/human-security

Deep security audit of the codebase using a 4-phase multi-agent pipeline. Auto-detects technologies, maps the attack surface, scans for vulnerabilities, and chains findings into exploitable attack paths.

Usage

/human-security

No ticket or arguments needed. Run it in any codebase.

How it works

The skill runs a 4-phase agent pipeline:

Phase 1: Attack Surface Mapping

A surface mapping agent performs attacker-style reconnaissance:

• Detects technologies and frameworks (including security-relevant version details)
• Maps all entry points: HTTP endpoints, CLI args, file inputs, message handlers, WebSockets
• Identifies trust boundaries: which routes require auth, which are public
• Traces sensitive data flows: passwords, tokens, PII, financial data
• Catalogs cryptographic usage and dependency manifests
• Partitions files into 5 scanning domains

Phase 2: Specialized Scanning (5 parallel agents)

Five specialized agents run in parallel, each focused on a different security domain:

Each agent reads the surface map, deeply analyzes its assigned files, and also searches beyond assigned files for defense-in-depth.

Phase 3: Attack Chain Analysis

This is the phase that makes the scanner better than running individual tools.

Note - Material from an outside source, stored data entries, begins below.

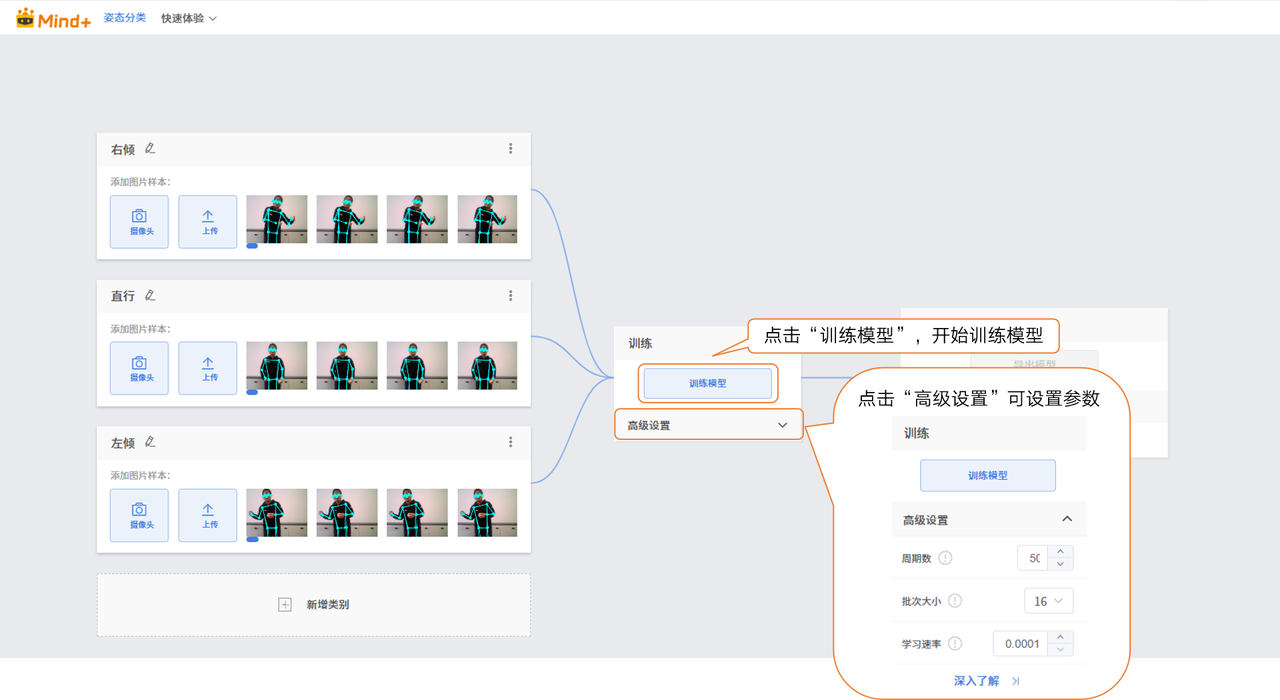Click the pencil edit icon beside 右倾
Screen dimensions: 1280x700
pyautogui.click(x=150, y=148)
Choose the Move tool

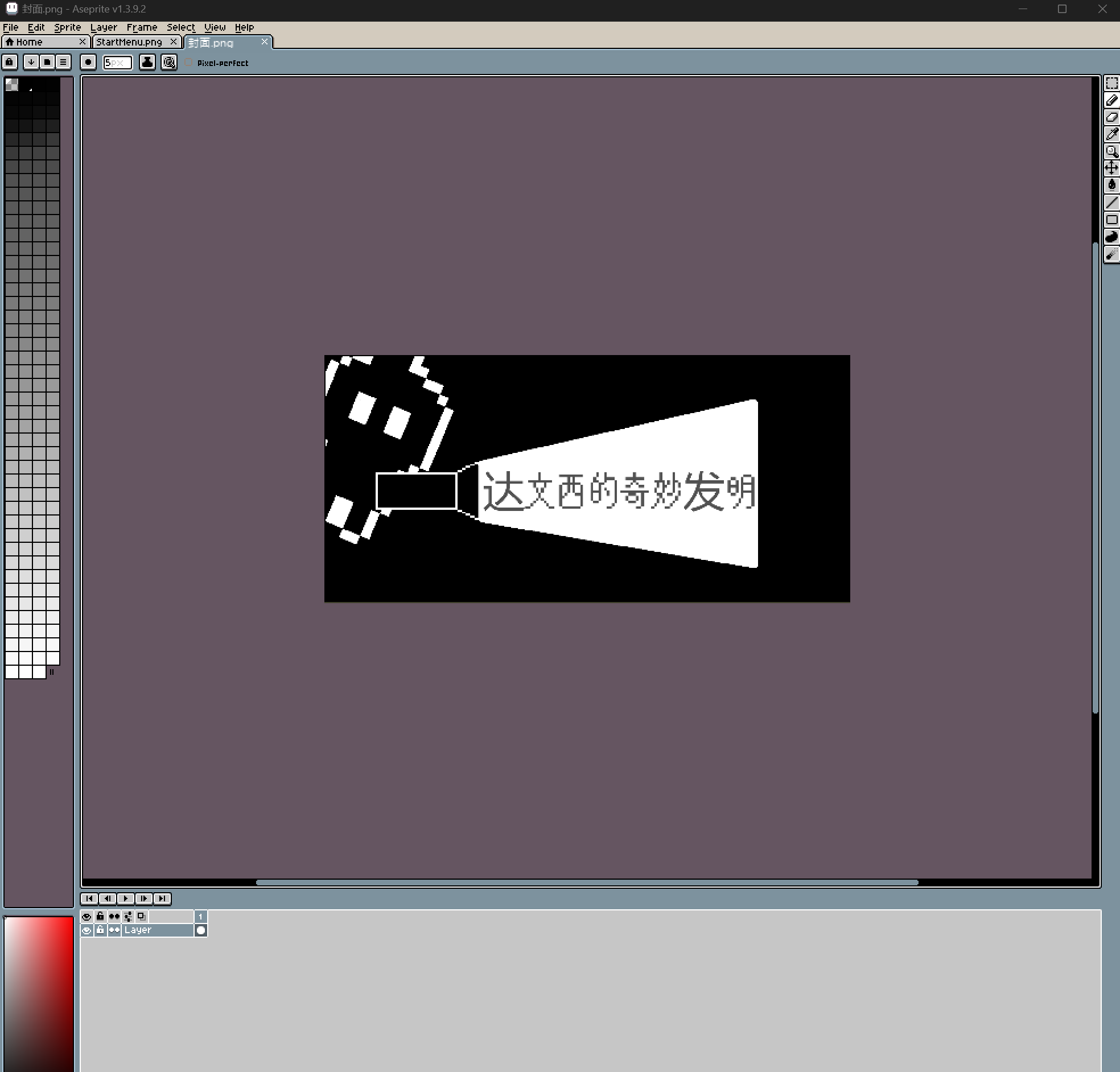coord(1111,168)
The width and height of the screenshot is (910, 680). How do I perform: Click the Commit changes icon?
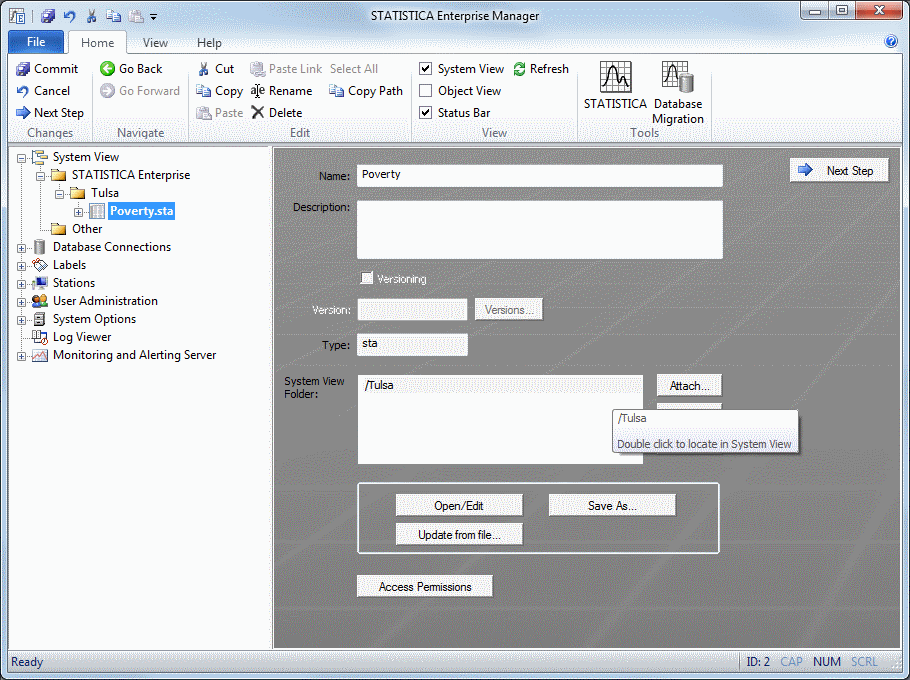click(x=23, y=69)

A dedicated agent:

1. Reads all scanning reports and the surface map
2. Connects individual findings into multi-step attack chains (e.g., “information disclosure on endpoint A reveals user IDs, which enables IDOR on endpoint B, which exposes admin tokens”)
3. Scores each chain by entry point accessibility, skill required, and impact
4. Verifies each chain against actual code to confirm exploitability

Phase 4: Triage

A triage agent validates all findings:

1. Re-reads actual code for every finding
2. Checks if existing security controls mitigate the finding
3. Checks for test coverage and explanatory comments
4. Validates attack chain steps and connections
5. Assigns severity (critical/high/medium/low) based on exploitability and impact
6. Maps findings to OWASP Top 10 categories
7. Writes the final report with prioritized recommendations

What it finds that static analysis tools miss

• Attack chains: Individual medium findings that chain into a critical exploit path
• Missing security: Endpoints without auth middleware, routes without CSRF protection — the absence of security is a finding
• IDOR: “Can User A access User B’s data by changing the ID?” — requires understanding authorization intent
• Context-aware secrets: Distinguishes a real AWS key from a test fixture, a hardcoded password from an environment variable fallback
• Reachability: Knows whether a dependency CVE’s vulnerable function is actually called by the project

Output format

# Security Scan Report

**Date**: YYYY-MM-DD HH:MM:SS
**Codebase**: <project name>
**Technologies**: ...
**Entry points scanned**: N
**Vulnerabilities found**: N (X critical, Y high, Z medium, W low)
**Attack chains identified**: N

## Executive Summary
<2-3 sentences readable by non-technical stakeholders>

## Attack Chains
### Chain 1: <Name> [CRITICAL]
**Steps**: entry point → finding A → finding B → impact
**Immediate action**: <what to fix to break the chain>

## Critical / High / Medium / Low
### 1. <Title>
- **File**: path/to/file.go:42
- **Category**: <OWASP category>
- **Confidence**: certain / likely / possible
- **Description**: ...
- **Evidence**: <code block>
- **Exploitation**: <how an attacker exploits this>
- **Impact**: ...
- **Suggested fix**: <code block>

## OWASP Top 10 Coverage
| # | Category | Status |
|---|----------|--------|
| A01 | Broken Access Control | Checked — N findings |
...

## Recommendations Priority
1. **Immediate**: <critical findings and chain-breaking fixes>
2. **This sprint**: <high findings>
3. **Backlog**: <medium and low findings>

Output location

.human/security/security-<YYYYMMDD-HHMMSS>.md

Intermediate files (.human/security/.security-*.md) are cleaned up by the triage agent.